Problem to solve =
Copy the following entries line for line, leaving nothing out.
start Dataset records
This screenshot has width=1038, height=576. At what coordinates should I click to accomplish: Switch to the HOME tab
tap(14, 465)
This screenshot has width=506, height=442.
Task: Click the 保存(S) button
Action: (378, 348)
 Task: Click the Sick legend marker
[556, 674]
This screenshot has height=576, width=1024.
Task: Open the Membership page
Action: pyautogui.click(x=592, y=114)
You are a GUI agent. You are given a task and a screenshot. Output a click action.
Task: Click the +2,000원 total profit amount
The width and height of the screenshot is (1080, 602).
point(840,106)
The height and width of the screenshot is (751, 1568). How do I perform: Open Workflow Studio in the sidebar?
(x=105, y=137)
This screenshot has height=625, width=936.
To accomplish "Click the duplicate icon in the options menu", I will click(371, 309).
end Dataset records
Written response =
This screenshot has width=1038, height=576. At what coordinates should I click to accomplish: Switch to the HOME tab
tap(14, 465)
This screenshot has width=506, height=442.
Task: Click the 保存(S) button
Action: (378, 348)
 Task: Click the Sick legend marker
[556, 674]
This screenshot has height=576, width=1024.
Task: Open the Membership page
Action: pyautogui.click(x=592, y=114)
You are a GUI agent. You are given a task and a screenshot. Output a click action.
Task: Click the +2,000원 total profit amount
The width and height of the screenshot is (1080, 602).
point(840,106)
The height and width of the screenshot is (751, 1568). How do I perform: Open Workflow Studio in the sidebar?
(x=105, y=137)
This screenshot has height=625, width=936.
To accomplish "Click the duplicate icon in the options menu", I will click(371, 309).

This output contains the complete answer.